Add tags to existing PDF
Add tags to existing PDF
This article demonstrates how to open an existing PDF document, read the visual content and tag the visual content based on its type and content. In particular, text shapes are tagged as a H1
if the text equals “Creating tagged PDF” and as Span
otherwise. Image shapes are tagged as Figure
. This code sample is included in the evaluation download.
Here is the end result:
First we open an existing PDF document, and extract the visual content as shapes:
using (FileStream fs = new FileStream("NotTagged.pdf", FileMode.Open))
{
Document document = new Document(fs);
Page sourcePage = document.Pages[0];
ShapeCollection shapes = sourcePage.CreateShapes();
...
}
Next we create a new tagged document and setup the root hierarchy:
// create a new tagged document and setup the root hierarchy
Document taggedDocument = new Document();
taggedDocument.LogicalStructure = new LogicalStructure();
Tag documentTag = new Tag("Document", taggedDocument.LogicalStructure.RootTag);
Tag paragraphTag = new Tag("P", documentTag);
// copy the visual content to the new document
taggedDocument.Pages.Add(new Page(sourcePage.Width, sourcePage.Height));
taggedDocument.Pages[0].Overlay.Add(shapes);
SetTag(shapes, paragraphTag);
Method SetTag enumerates the shapes and tags them accordingly as follows:
static void SetTag(Shape shape, Tag paragraphTag)
{
// tag text
TextShape textShape = shape as TextShape;
if (null != textShape)
{
if (textShape.Text == "Creating tagged PDF")

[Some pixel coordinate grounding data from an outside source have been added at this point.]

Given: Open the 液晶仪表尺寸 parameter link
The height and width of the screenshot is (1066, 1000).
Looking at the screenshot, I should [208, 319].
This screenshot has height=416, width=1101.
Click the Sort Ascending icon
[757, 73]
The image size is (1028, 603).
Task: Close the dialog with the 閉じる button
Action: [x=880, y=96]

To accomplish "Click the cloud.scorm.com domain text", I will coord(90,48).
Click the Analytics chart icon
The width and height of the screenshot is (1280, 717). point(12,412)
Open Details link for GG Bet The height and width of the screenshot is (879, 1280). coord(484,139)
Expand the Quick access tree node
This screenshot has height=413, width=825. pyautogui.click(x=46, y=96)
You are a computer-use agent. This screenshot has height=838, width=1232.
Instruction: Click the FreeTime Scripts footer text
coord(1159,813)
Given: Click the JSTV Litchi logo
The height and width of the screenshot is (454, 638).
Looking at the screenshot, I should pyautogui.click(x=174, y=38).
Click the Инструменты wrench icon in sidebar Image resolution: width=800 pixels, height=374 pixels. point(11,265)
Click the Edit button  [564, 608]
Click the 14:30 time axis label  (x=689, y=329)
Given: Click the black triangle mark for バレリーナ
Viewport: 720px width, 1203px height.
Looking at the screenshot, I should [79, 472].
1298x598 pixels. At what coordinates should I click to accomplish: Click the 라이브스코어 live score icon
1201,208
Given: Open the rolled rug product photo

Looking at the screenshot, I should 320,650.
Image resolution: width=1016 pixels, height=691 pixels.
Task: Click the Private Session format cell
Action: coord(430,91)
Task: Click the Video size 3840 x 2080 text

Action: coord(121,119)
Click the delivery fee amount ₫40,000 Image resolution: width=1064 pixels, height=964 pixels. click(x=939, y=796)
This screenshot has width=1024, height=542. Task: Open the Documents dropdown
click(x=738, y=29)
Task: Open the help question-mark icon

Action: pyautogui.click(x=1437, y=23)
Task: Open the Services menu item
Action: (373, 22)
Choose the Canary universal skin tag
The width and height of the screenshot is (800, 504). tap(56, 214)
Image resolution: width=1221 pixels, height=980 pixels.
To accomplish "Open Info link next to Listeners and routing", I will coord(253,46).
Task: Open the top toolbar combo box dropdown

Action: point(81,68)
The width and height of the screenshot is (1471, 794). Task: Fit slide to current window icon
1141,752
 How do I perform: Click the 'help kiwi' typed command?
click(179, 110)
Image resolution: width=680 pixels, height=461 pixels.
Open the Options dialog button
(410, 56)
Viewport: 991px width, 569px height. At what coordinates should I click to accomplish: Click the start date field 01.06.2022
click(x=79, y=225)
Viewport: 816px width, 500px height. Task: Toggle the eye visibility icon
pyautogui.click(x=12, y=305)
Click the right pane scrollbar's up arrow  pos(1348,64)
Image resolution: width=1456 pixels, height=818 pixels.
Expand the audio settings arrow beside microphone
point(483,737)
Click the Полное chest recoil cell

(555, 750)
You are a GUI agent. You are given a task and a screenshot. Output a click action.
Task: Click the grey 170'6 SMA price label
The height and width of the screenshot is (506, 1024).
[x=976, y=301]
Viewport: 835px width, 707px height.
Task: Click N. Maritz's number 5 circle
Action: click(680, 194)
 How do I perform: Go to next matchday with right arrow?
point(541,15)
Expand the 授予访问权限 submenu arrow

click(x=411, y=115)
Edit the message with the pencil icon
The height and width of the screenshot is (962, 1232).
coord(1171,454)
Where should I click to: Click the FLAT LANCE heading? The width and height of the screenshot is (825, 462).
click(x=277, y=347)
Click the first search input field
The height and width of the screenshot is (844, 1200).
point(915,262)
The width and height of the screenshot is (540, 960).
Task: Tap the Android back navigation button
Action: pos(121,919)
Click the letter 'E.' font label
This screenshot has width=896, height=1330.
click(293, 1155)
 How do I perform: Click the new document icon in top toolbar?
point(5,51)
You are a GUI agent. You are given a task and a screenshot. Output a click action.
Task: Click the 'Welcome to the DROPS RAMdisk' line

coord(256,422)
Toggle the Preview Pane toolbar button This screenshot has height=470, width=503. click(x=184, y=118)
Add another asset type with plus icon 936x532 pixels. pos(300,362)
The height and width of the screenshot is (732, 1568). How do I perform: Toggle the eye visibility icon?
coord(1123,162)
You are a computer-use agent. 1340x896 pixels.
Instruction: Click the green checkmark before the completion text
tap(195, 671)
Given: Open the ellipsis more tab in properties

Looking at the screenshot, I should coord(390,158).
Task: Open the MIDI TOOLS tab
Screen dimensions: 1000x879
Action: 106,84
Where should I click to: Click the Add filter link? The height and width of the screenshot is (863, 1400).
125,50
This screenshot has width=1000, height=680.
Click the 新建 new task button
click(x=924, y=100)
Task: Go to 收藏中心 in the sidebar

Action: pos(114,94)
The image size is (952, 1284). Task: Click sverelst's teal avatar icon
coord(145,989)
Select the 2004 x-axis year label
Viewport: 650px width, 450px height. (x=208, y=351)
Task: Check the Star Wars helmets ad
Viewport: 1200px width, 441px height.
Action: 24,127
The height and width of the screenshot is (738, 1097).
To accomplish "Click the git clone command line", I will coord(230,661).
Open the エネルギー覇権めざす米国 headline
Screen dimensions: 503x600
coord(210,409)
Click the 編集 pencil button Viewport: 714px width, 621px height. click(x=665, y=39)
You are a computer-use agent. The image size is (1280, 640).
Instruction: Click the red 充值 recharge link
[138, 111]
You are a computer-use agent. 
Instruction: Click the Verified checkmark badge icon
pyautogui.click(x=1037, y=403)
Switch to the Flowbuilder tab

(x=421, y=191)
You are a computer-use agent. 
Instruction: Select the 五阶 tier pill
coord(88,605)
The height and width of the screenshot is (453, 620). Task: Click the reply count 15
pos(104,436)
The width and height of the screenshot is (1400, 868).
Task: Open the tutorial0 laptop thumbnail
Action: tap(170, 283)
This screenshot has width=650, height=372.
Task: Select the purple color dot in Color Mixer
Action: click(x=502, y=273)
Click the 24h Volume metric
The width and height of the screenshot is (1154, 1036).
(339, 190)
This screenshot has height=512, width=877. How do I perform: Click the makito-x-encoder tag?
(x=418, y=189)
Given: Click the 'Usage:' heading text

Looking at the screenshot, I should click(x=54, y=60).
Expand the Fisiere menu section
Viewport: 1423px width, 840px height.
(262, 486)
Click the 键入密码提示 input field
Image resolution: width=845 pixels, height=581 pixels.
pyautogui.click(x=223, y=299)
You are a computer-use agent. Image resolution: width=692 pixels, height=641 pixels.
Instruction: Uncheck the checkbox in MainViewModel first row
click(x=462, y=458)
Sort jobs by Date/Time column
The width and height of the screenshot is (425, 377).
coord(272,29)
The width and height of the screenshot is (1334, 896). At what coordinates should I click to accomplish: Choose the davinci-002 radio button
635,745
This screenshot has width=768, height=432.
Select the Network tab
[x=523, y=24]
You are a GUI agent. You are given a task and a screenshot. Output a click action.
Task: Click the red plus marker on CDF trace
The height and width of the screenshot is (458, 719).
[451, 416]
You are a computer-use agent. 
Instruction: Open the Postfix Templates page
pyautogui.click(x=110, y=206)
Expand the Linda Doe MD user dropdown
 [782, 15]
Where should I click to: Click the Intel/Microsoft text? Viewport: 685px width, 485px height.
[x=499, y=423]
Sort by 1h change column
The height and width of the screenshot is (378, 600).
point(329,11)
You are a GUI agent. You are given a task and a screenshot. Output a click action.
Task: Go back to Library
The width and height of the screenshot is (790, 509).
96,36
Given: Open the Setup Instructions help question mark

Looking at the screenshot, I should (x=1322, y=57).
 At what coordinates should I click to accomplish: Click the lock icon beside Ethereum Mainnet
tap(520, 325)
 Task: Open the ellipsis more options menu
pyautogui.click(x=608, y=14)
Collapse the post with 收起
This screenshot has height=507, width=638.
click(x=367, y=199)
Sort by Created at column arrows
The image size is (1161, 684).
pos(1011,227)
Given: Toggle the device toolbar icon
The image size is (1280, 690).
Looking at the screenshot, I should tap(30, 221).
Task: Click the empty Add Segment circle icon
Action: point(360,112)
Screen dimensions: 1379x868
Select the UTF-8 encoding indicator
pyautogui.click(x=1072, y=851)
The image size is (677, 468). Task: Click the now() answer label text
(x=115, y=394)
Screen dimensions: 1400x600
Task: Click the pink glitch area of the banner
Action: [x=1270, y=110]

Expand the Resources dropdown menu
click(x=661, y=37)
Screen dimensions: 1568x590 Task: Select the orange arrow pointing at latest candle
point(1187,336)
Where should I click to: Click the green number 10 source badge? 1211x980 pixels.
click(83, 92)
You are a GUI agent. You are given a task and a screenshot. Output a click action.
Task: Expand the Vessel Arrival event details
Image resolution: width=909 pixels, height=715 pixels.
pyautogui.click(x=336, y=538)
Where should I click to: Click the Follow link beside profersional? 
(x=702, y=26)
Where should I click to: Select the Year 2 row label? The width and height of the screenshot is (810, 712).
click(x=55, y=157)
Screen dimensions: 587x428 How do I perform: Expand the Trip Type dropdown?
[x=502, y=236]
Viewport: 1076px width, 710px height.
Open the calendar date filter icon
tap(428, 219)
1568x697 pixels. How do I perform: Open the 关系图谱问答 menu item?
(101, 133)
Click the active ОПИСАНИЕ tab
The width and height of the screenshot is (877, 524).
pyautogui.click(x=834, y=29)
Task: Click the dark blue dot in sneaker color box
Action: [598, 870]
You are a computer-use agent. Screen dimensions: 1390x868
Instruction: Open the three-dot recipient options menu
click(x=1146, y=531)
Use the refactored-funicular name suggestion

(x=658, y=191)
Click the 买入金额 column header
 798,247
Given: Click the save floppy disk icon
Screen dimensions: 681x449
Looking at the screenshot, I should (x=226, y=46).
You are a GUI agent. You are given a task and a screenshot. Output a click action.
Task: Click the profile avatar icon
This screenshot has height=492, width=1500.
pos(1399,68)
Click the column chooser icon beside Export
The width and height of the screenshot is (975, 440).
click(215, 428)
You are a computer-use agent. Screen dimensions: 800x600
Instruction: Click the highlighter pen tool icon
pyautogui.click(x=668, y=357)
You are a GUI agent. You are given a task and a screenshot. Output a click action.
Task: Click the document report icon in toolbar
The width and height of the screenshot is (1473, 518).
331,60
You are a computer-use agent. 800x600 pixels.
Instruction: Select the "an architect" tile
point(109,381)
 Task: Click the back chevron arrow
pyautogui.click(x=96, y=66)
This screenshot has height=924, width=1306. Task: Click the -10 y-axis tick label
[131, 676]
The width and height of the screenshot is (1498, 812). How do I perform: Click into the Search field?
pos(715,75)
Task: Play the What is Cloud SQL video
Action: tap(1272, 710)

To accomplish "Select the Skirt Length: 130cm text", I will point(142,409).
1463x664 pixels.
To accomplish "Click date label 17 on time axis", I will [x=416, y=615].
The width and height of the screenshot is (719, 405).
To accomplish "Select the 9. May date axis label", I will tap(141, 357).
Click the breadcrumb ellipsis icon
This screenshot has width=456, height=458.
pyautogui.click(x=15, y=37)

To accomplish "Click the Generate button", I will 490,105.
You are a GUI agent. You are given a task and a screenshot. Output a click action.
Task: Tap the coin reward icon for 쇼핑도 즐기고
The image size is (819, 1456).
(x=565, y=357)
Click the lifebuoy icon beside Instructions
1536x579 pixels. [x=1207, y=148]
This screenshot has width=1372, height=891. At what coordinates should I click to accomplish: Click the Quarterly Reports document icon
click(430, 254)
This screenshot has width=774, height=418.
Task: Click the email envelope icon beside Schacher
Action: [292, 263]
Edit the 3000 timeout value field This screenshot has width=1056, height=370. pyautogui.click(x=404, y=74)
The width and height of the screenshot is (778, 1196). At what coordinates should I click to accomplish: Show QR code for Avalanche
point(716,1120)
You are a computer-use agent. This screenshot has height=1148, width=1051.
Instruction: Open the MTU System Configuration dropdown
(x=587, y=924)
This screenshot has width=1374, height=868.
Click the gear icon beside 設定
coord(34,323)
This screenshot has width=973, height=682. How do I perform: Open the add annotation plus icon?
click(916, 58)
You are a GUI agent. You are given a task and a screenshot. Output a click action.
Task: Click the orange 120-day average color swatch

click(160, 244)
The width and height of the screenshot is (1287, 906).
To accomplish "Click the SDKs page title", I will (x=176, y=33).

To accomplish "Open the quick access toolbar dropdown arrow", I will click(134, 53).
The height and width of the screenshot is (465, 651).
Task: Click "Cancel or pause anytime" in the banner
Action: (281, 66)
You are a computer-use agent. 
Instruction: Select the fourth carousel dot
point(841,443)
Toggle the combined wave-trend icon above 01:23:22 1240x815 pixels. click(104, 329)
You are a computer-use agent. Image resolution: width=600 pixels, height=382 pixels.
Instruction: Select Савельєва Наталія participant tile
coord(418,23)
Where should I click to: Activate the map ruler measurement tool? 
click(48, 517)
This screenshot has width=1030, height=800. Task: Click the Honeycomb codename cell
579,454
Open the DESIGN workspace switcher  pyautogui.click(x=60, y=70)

textShape.ParentTag = new Tag("H1", paragraphTag);
else
textShape.ParentTag = new Tag("Span", paragraphTag);
return;
}
// txt images
ImageShape imageShape = shape as ImageShape;
if (null != imageShape)
{
imageShape.ParentTag = new Tag("Figure", paragraphTag);
return;
}
// recurse
ShapeCollection shapeCollection = shape as ShapeCollection;
if (null != shapeCollection)
{
foreach(Shape item in shapeCollection)
{
SetTag(item, paragraphTag);
}
}
}